#### [What the task requires]
Repeat the data. Keep each line identical.

#### [Listed records]
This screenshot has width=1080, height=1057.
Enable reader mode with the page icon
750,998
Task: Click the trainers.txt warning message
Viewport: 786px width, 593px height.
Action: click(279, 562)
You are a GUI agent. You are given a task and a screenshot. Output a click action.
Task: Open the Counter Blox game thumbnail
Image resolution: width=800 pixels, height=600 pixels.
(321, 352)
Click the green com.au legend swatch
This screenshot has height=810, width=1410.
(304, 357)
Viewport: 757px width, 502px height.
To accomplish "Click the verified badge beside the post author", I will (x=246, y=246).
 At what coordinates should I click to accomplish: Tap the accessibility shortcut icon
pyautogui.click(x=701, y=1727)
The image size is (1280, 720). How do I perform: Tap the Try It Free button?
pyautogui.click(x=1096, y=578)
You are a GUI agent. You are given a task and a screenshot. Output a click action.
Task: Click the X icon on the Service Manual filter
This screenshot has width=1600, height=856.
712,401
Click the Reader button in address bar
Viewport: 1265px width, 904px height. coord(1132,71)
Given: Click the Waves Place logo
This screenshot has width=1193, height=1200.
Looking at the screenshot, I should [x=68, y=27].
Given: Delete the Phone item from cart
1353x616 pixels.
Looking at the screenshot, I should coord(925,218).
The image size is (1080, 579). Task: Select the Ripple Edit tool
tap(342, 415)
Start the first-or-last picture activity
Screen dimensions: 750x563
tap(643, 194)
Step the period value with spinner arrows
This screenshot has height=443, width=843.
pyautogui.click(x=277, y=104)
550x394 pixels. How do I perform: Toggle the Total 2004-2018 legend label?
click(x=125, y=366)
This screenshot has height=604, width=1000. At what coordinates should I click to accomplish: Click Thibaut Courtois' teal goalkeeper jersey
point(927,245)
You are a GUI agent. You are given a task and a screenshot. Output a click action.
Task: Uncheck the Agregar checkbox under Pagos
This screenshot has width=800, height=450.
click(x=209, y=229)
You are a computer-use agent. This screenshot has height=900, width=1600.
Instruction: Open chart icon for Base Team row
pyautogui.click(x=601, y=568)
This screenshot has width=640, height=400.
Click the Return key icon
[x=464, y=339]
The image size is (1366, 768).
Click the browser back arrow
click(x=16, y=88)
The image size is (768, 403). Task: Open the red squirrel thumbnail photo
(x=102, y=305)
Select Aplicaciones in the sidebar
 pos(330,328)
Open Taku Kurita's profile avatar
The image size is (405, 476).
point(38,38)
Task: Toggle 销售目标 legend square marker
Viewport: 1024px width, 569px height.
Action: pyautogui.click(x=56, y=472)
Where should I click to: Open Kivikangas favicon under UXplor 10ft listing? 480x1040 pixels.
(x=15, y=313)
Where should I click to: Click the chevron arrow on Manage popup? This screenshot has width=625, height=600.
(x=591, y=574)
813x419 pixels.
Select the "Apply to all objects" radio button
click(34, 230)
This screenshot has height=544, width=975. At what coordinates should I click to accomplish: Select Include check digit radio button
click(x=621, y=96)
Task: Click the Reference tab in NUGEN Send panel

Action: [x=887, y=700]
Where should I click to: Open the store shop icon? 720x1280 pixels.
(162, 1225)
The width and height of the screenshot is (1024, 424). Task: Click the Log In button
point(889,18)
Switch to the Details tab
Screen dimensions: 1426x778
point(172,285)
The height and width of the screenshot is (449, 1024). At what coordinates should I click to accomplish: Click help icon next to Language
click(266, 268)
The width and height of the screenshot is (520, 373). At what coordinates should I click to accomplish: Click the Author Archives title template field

#### [Solved exercise]
This screenshot has width=1080, height=1057.
Enable reader mode with the page icon
750,998
Task: Click the trainers.txt warning message
Viewport: 786px width, 593px height.
Action: click(279, 562)
You are a GUI agent. You are given a task and a screenshot. Output a click action.
Task: Open the Counter Blox game thumbnail
Image resolution: width=800 pixels, height=600 pixels.
(321, 352)
Click the green com.au legend swatch
This screenshot has height=810, width=1410.
(304, 357)
Viewport: 757px width, 502px height.
To accomplish "Click the verified badge beside the post author", I will (x=246, y=246).
 At what coordinates should I click to accomplish: Tap the accessibility shortcut icon
pyautogui.click(x=701, y=1727)
The image size is (1280, 720). How do I perform: Tap the Try It Free button?
pyautogui.click(x=1096, y=578)
You are a GUI agent. You are given a task and a screenshot. Output a click action.
Task: Click the X icon on the Service Manual filter
This screenshot has width=1600, height=856.
712,401
Click the Reader button in address bar
Viewport: 1265px width, 904px height. coord(1132,71)
Given: Click the Waves Place logo
This screenshot has width=1193, height=1200.
Looking at the screenshot, I should [x=68, y=27].
Given: Delete the Phone item from cart
1353x616 pixels.
Looking at the screenshot, I should coord(925,218).
The image size is (1080, 579). Task: Select the Ripple Edit tool
tap(342, 415)
Start the first-or-last picture activity
Screen dimensions: 750x563
tap(643, 194)
Step the period value with spinner arrows
This screenshot has height=443, width=843.
pyautogui.click(x=277, y=104)
550x394 pixels. How do I perform: Toggle the Total 2004-2018 legend label?
click(x=125, y=366)
This screenshot has height=604, width=1000. At what coordinates should I click to accomplish: Click Thibaut Courtois' teal goalkeeper jersey
point(927,245)
You are a GUI agent. You are given a task and a screenshot. Output a click action.
Task: Uncheck the Agregar checkbox under Pagos
This screenshot has width=800, height=450.
click(x=209, y=229)
You are a computer-use agent. This screenshot has height=900, width=1600.
Instruction: Open chart icon for Base Team row
pyautogui.click(x=601, y=568)
This screenshot has width=640, height=400.
Click the Return key icon
[x=464, y=339]
The image size is (1366, 768).
Click the browser back arrow
click(x=16, y=88)
The image size is (768, 403). Task: Open the red squirrel thumbnail photo
(x=102, y=305)
Select Aplicaciones in the sidebar
 pos(330,328)
Open Taku Kurita's profile avatar
The image size is (405, 476).
point(38,38)
Task: Toggle 销售目标 legend square marker
Viewport: 1024px width, 569px height.
Action: pyautogui.click(x=56, y=472)
Where should I click to: Open Kivikangas favicon under UXplor 10ft listing? 480x1040 pixels.
(x=15, y=313)
Where should I click to: Click the chevron arrow on Manage popup? This screenshot has width=625, height=600.
(x=591, y=574)
813x419 pixels.
Select the "Apply to all objects" radio button
click(34, 230)
This screenshot has height=544, width=975. At what coordinates should I click to accomplish: Select Include check digit radio button
click(x=621, y=96)
Task: Click the Reference tab in NUGEN Send panel

Action: [x=887, y=700]
Where should I click to: Open the store shop icon? 720x1280 pixels.
(162, 1225)
The width and height of the screenshot is (1024, 424). Task: Click the Log In button
point(889,18)
Switch to the Details tab
Screen dimensions: 1426x778
point(172,285)
The height and width of the screenshot is (449, 1024). At what coordinates should I click to accomplish: Click help icon next to Language
click(266, 268)
The width and height of the screenshot is (520, 373). At what coordinates should I click to accomplish: Click the Author Archives title template field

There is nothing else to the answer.